Copy out the rows below word for word, from the very first one through the line containing "The image size is (1023, 575).".

* Listed entries
begin
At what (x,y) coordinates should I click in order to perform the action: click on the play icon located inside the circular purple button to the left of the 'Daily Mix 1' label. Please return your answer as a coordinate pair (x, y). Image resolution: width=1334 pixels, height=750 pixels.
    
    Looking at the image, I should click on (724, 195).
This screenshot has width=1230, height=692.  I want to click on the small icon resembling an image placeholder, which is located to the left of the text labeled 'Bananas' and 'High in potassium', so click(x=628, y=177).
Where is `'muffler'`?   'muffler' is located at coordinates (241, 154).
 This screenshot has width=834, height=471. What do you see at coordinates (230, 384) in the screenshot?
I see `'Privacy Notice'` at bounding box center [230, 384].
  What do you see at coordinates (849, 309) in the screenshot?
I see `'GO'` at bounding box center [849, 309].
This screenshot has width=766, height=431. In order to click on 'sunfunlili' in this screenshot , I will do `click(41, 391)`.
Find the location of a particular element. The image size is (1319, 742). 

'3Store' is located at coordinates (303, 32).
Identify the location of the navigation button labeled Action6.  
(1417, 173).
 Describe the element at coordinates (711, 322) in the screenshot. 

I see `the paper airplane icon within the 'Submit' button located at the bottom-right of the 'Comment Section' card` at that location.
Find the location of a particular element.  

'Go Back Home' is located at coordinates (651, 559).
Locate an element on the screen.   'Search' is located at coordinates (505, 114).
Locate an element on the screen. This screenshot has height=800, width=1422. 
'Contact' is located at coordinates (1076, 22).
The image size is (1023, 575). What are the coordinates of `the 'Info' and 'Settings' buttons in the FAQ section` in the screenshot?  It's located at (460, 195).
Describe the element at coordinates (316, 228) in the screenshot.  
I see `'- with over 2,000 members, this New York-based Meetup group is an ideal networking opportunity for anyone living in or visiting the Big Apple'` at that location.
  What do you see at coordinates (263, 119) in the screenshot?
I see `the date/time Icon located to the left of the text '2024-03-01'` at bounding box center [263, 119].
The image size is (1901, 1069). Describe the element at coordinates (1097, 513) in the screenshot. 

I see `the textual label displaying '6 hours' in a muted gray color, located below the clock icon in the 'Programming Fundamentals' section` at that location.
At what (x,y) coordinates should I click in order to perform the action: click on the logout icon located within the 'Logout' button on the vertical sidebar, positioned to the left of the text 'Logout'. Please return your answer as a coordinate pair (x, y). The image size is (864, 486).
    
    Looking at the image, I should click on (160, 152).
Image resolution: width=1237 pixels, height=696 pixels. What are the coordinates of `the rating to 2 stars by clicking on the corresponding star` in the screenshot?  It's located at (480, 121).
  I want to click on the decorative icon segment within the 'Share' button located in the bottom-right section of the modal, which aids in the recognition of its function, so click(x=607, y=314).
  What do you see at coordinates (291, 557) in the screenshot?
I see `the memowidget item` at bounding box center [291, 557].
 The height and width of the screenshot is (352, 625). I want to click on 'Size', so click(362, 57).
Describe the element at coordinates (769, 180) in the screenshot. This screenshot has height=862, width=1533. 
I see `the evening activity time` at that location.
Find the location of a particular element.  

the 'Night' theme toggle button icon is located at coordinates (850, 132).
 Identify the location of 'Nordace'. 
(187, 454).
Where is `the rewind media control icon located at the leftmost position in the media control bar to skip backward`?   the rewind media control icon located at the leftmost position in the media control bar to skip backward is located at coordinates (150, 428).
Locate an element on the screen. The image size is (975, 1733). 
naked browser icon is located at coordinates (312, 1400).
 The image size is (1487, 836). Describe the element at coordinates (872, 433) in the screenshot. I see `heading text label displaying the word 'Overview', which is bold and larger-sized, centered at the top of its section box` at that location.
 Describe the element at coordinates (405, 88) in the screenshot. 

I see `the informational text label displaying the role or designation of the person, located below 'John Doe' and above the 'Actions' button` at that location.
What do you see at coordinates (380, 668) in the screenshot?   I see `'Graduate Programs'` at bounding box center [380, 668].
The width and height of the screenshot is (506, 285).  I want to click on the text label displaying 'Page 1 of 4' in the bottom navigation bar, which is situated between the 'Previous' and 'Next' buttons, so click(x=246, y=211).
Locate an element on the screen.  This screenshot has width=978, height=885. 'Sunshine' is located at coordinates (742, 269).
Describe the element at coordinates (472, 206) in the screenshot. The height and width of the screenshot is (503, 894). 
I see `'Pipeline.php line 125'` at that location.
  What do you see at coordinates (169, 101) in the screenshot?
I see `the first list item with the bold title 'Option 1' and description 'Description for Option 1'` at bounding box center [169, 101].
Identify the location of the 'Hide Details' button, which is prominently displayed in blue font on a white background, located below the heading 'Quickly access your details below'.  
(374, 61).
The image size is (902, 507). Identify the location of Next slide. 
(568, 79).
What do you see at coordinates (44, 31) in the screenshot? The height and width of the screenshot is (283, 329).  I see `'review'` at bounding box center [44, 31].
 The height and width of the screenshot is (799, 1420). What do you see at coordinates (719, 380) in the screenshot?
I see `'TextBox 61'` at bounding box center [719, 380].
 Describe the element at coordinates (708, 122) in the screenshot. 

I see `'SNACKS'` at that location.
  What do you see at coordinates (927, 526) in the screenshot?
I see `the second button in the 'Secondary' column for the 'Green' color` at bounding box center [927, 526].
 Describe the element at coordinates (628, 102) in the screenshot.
end
* Reply to the exercise
At what (x,y) coordinates should I click in order to perform the action: click on the play icon located inside the circular purple button to the left of the 'Daily Mix 1' label. Please return your answer as a coordinate pair (x, y). Image resolution: width=1334 pixels, height=750 pixels.
    
    Looking at the image, I should click on (724, 195).
This screenshot has width=1230, height=692.  I want to click on the small icon resembling an image placeholder, which is located to the left of the text labeled 'Bananas' and 'High in potassium', so click(x=628, y=177).
Where is `'muffler'`?   'muffler' is located at coordinates (241, 154).
 This screenshot has width=834, height=471. What do you see at coordinates (230, 384) in the screenshot?
I see `'Privacy Notice'` at bounding box center [230, 384].
  What do you see at coordinates (849, 309) in the screenshot?
I see `'GO'` at bounding box center [849, 309].
This screenshot has width=766, height=431. In order to click on 'sunfunlili' in this screenshot , I will do `click(41, 391)`.
Find the location of a particular element. The image size is (1319, 742). 

'3Store' is located at coordinates (303, 32).
Identify the location of the navigation button labeled Action6.  
(1417, 173).
 Describe the element at coordinates (711, 322) in the screenshot. 

I see `the paper airplane icon within the 'Submit' button located at the bottom-right of the 'Comment Section' card` at that location.
Find the location of a particular element.  

'Go Back Home' is located at coordinates (651, 559).
Locate an element on the screen.   'Search' is located at coordinates (505, 114).
Locate an element on the screen. This screenshot has height=800, width=1422. 
'Contact' is located at coordinates (1076, 22).
The image size is (1023, 575). What are the coordinates of `the 'Info' and 'Settings' buttons in the FAQ section` in the screenshot?  It's located at (460, 195).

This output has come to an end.